The talk dispelled some of the common myths about wildlife gardening: it’s not only large gardens that are good for wildlife but each one of the millions of small gardens is also really important; it’s not only native plants that support wildlife but a diversity of plants is important; it’s not always a good thing to feed birds, but only if the feeders are kept clean.

Some easy wins Peter enjoyed were raising the head of his mower on its less frequent outings from the shed, and observing ‘No Mow May’; leaving leaves, leaving seed heads as food for birds over winter, leaving piles of logs, and definitely leaving all pesticides firmly on the shop shelves. Some of his positive actions included installing a pond, creating a compost heap, introducing a fruit tree and a perennial wildflower meadow now buzzing with insect life.

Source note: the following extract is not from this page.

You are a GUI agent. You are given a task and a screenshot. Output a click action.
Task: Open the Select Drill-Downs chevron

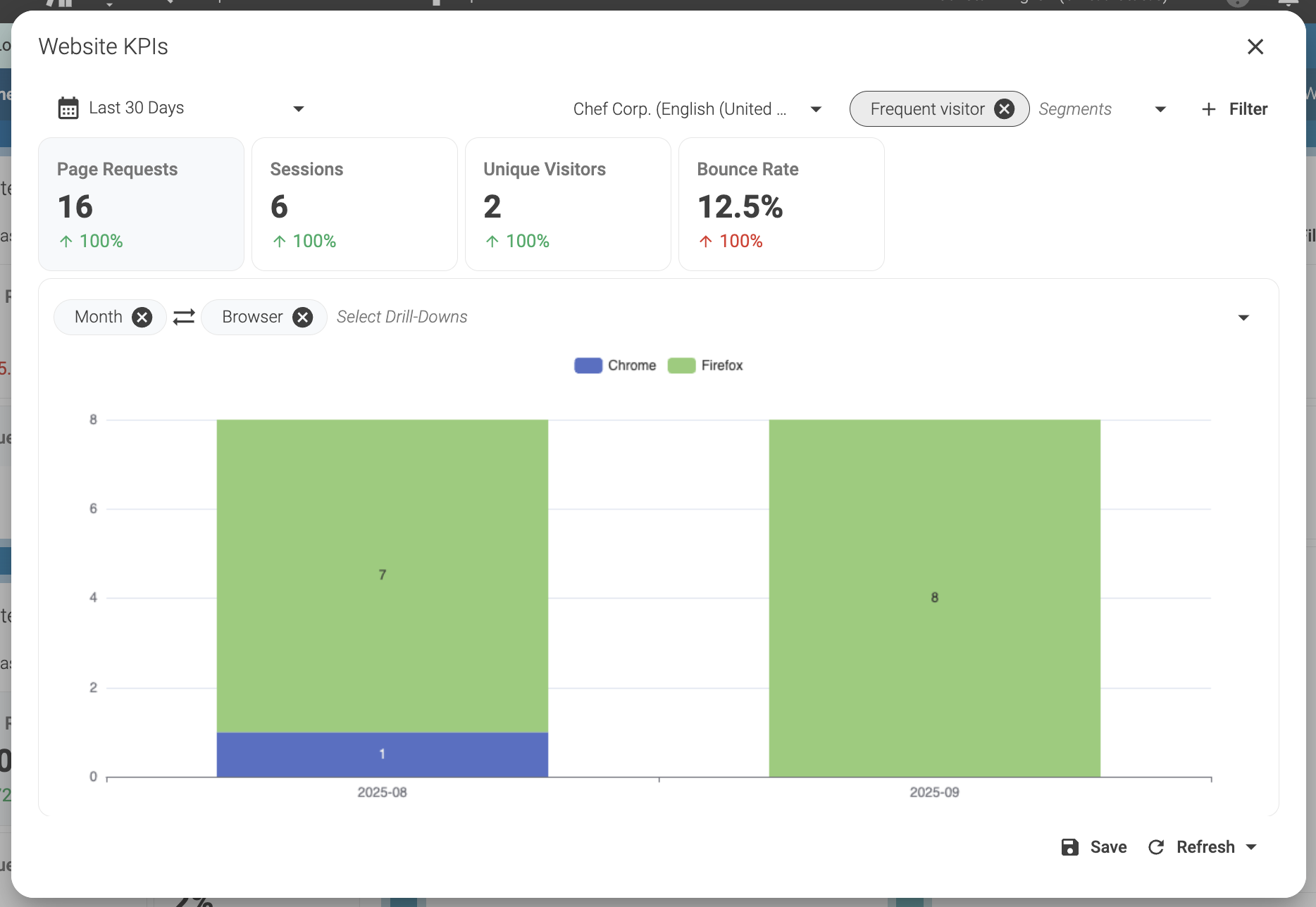(1244, 317)
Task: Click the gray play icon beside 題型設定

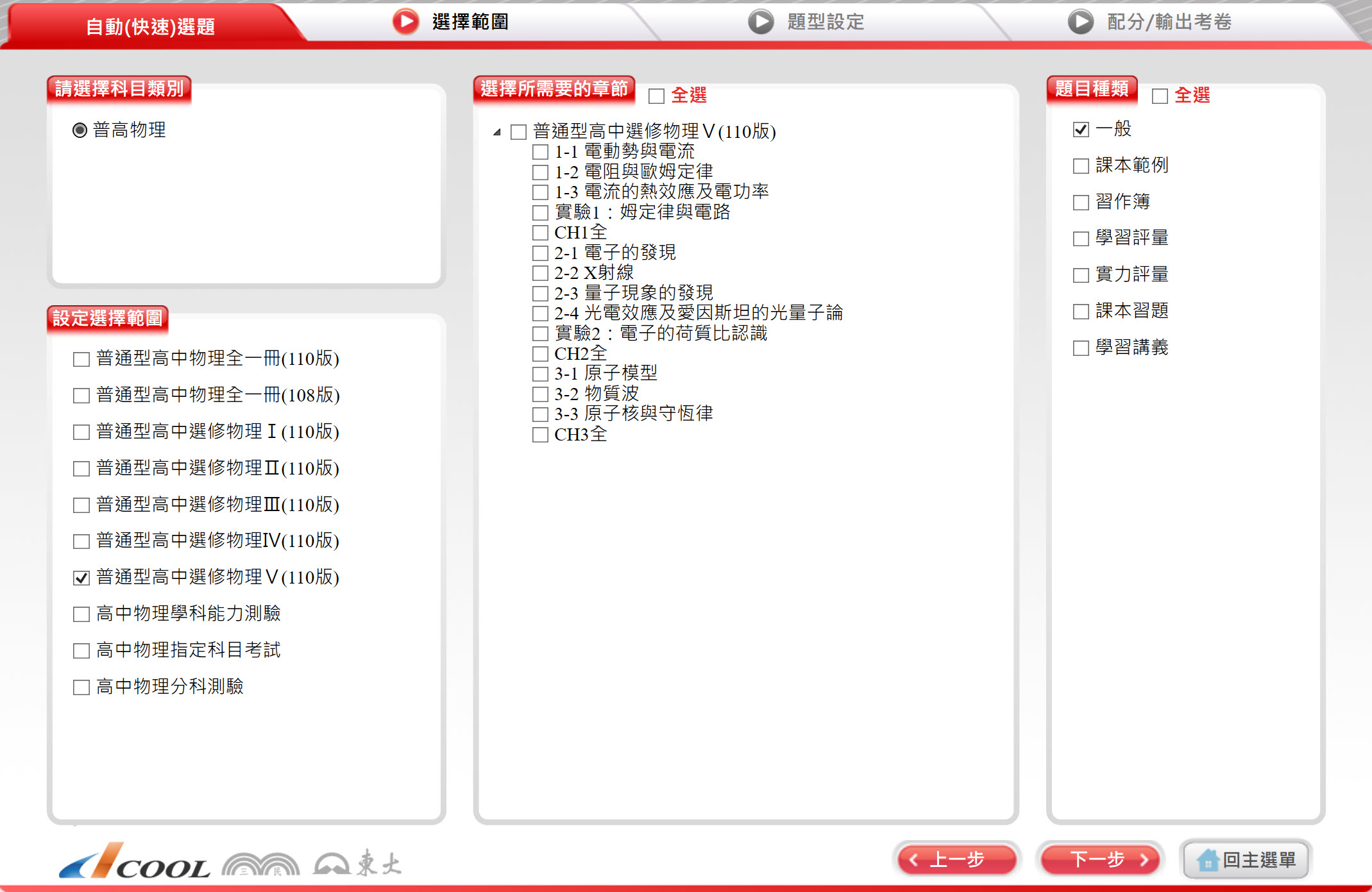Action: point(761,22)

Some poignant words Peter read from Pam Ayres’ “The Last Hedgehog” lingered on the air as we left for the dining room. . . . .

Pond dipping and tending the raised beds

Having marvelled at the water boatmen, caddis fly larvae, pond snails, water fleas and other exciting inhabitants of the new pond, a small band of new volunteers joined Juniper Hall’s Grounds and Estates Officer, Jeremy, clear the raised beds and herb garden and plant some bulbs and wonderfully scented herbs. The single April shower of the day coincided nicely with a break for lunch and Juniper Hall cakes!

Blue Carbon and the Magic of Mangroves

Friends of Juniper Hall’s March meeting – a fascinating exploration of the long-understood role played by mangrove forests in stabilising coastlines and providing nursery areas, and the role for which they are becoming increasingly important – that of storing carbon. Our speaker, FSC’s Simon Waller, related case studies from around the tropical world, documenting the concerning declines in these habitats from varied pressures, and some of the efforts to protect and restore them.

Christmas lunch

The Friends joined the staff for their annual festive three-course lunch on 9th December, followed by a relaxed chat over coffee and an update from Maddy, the Centre Manager. Maddy reflected that this was the first Christmas lunch for three years as a result of the pandemic, but Juniper Hall had returned to its vibrant existence, filled with the buzz of excited students exploring the natural world.